▶ **INFORMATION PROVIDED**
╔══

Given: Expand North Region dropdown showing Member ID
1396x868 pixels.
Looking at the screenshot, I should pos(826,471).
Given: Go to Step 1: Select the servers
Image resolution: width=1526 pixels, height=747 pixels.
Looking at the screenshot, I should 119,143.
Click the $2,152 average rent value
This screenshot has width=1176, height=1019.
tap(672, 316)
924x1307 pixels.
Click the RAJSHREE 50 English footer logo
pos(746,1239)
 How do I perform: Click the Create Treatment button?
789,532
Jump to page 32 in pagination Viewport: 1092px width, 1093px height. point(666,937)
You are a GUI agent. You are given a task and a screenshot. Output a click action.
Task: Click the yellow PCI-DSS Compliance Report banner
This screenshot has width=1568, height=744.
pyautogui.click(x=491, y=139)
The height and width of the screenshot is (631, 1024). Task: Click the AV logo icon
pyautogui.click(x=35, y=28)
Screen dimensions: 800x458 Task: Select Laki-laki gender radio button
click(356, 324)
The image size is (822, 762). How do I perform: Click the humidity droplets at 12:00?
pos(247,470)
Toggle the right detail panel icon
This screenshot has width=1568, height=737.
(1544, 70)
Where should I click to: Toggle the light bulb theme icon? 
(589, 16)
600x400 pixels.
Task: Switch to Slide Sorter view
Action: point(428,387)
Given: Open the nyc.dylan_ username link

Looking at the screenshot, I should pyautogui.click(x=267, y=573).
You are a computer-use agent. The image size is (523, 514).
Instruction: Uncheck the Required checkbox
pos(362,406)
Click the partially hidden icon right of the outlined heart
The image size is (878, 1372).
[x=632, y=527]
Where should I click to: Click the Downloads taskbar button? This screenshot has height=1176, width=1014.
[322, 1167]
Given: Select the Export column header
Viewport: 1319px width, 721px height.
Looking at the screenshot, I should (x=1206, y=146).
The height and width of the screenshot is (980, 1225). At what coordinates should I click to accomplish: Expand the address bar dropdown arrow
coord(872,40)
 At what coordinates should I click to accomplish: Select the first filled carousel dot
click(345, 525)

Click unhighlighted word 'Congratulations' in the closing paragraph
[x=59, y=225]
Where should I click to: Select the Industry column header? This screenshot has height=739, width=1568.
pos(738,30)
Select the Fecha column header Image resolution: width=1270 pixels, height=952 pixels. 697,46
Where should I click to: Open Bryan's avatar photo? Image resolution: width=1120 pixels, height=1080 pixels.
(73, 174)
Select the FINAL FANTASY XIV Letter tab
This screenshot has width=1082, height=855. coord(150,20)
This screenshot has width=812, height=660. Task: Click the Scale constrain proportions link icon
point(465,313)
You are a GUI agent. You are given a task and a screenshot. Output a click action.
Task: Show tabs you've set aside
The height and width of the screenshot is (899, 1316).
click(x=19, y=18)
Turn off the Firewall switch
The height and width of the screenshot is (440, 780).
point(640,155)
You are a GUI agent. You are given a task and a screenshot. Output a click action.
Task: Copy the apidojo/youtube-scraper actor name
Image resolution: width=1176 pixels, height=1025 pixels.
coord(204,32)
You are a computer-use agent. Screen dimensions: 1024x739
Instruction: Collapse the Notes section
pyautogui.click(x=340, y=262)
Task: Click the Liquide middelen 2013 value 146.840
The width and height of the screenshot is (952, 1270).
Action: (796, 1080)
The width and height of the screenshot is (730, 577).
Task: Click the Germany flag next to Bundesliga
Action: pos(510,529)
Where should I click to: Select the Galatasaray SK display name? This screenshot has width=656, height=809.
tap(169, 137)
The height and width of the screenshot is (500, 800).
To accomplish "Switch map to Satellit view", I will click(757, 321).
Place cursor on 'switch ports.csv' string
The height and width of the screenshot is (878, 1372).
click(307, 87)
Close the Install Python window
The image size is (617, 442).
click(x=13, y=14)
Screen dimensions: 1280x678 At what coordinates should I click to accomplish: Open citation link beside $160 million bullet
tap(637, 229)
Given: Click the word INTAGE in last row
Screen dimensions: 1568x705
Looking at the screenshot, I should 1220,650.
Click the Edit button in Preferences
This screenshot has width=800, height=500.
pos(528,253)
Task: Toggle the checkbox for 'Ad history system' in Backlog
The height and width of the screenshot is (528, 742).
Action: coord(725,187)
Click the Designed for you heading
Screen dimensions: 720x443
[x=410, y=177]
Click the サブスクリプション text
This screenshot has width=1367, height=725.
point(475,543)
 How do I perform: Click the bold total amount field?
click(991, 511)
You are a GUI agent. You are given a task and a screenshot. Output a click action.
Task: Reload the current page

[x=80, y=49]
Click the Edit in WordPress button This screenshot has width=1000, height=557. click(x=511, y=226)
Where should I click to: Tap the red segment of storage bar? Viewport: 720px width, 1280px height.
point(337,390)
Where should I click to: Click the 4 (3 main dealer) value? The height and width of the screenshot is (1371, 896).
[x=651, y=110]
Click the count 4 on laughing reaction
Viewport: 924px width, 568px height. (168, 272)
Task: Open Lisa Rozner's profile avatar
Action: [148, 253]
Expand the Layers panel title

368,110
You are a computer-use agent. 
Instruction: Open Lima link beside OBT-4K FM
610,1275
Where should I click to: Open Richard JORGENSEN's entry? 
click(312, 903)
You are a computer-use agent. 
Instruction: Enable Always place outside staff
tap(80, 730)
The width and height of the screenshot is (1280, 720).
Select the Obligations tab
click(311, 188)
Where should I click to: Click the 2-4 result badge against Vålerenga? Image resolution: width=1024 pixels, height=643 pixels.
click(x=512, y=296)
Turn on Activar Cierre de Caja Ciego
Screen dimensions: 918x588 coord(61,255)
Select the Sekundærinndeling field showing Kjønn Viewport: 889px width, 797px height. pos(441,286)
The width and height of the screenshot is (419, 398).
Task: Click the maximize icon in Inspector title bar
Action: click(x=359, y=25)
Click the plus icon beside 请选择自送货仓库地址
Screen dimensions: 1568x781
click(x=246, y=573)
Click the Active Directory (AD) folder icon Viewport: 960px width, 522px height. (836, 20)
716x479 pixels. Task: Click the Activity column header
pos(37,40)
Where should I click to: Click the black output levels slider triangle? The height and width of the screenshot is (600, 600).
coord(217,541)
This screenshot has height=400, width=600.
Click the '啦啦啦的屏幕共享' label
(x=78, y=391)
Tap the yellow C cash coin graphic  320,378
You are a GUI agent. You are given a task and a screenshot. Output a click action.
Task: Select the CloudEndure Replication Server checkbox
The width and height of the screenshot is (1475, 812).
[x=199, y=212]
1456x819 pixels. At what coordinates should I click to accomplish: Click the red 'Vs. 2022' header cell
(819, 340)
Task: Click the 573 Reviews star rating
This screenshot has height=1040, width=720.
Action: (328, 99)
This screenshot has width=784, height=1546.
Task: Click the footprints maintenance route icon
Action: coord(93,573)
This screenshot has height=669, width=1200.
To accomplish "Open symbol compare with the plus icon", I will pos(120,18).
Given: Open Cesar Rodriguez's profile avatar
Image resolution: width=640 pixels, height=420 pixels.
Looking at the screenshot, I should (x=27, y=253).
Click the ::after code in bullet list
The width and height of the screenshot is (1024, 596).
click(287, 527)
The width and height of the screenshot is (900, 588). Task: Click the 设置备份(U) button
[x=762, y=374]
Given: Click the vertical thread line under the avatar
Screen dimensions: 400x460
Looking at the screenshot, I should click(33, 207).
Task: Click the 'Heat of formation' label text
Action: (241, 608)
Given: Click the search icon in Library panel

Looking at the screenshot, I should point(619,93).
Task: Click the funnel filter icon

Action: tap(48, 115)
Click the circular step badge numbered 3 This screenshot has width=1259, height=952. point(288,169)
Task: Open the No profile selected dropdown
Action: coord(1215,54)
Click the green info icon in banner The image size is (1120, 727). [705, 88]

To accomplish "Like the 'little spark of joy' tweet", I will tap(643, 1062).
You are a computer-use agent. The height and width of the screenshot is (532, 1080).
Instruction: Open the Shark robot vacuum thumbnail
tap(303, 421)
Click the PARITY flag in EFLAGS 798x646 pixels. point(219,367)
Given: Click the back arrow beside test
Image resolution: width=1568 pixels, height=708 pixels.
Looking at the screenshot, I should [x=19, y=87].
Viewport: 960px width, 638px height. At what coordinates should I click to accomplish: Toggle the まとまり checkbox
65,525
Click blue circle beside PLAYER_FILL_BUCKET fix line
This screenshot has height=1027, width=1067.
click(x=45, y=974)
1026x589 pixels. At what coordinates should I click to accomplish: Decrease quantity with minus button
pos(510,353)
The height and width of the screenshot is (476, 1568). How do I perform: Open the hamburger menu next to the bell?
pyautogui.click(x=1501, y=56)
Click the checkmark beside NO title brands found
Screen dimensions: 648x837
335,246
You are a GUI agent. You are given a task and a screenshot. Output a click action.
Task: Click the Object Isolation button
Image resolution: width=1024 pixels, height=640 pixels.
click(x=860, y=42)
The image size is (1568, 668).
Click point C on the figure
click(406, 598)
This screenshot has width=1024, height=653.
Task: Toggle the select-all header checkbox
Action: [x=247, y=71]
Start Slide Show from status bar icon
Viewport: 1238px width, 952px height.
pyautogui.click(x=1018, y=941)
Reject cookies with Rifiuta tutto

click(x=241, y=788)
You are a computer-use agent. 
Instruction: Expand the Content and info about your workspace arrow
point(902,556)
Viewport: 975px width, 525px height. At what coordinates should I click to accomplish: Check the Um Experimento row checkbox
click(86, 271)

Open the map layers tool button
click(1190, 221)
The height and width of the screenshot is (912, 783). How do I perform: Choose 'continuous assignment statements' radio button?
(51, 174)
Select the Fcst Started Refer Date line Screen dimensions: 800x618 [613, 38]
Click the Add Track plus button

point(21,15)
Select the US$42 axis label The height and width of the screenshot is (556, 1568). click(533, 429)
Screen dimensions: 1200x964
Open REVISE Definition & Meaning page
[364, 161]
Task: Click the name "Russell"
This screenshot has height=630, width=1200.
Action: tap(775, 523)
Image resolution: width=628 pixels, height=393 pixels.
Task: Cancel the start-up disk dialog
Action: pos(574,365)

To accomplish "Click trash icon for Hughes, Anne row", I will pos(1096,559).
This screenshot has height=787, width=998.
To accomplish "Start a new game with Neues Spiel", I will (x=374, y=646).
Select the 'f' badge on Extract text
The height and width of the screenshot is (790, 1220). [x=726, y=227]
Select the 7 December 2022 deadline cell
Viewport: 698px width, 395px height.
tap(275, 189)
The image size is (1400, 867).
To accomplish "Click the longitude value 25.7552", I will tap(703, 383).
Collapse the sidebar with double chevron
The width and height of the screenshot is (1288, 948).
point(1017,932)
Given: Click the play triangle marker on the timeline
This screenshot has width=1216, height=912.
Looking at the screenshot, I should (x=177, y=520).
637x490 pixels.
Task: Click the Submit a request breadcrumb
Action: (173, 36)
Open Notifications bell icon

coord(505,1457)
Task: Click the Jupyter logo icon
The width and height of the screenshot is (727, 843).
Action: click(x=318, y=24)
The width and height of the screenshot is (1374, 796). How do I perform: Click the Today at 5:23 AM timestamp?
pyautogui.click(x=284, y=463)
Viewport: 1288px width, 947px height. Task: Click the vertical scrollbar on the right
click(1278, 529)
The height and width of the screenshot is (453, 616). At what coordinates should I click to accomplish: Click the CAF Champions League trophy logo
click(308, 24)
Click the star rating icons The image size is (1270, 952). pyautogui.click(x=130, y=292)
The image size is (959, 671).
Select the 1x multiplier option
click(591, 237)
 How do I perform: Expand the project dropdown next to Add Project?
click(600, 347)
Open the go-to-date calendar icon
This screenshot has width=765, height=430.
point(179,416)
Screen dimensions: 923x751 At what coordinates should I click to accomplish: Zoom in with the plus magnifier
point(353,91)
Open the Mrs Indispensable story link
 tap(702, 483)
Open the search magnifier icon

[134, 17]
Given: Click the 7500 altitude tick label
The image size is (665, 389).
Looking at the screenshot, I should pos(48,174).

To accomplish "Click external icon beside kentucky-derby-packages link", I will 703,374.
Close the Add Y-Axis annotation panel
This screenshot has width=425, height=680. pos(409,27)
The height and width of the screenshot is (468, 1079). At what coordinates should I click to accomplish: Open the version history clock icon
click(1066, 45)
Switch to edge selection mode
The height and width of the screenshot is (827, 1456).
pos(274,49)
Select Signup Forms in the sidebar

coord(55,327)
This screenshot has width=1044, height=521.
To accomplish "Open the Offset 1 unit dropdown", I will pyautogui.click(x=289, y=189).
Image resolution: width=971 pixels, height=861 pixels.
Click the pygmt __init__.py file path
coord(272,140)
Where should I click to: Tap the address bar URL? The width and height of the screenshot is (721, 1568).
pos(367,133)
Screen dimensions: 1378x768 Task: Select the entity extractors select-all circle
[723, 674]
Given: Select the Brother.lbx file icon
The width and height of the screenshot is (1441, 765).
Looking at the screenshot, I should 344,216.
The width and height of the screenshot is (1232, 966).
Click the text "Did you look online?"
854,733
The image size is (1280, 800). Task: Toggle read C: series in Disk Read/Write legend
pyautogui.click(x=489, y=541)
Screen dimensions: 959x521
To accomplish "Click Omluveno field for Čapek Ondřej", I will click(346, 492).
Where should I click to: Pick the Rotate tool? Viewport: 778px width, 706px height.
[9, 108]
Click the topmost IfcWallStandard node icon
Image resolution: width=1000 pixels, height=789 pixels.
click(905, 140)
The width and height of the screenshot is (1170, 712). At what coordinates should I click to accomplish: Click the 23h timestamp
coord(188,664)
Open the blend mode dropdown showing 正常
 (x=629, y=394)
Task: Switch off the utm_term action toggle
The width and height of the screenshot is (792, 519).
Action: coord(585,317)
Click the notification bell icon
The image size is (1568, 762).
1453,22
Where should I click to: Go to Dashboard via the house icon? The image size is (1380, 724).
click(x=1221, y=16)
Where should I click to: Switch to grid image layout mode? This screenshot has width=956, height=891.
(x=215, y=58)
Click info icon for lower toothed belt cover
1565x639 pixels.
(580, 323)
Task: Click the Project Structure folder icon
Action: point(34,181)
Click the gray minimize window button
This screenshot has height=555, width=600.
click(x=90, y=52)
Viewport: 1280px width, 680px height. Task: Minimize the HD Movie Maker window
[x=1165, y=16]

╚══

▶ **EXERCISE GOAL**
Where a line in the records above contains the string "rating", return that line.

▶ **ANSWER BELOW**
Task: Click the 573 Reviews star rating
Click the star rating icons The image size is (1270, 952). pyautogui.click(x=130, y=292)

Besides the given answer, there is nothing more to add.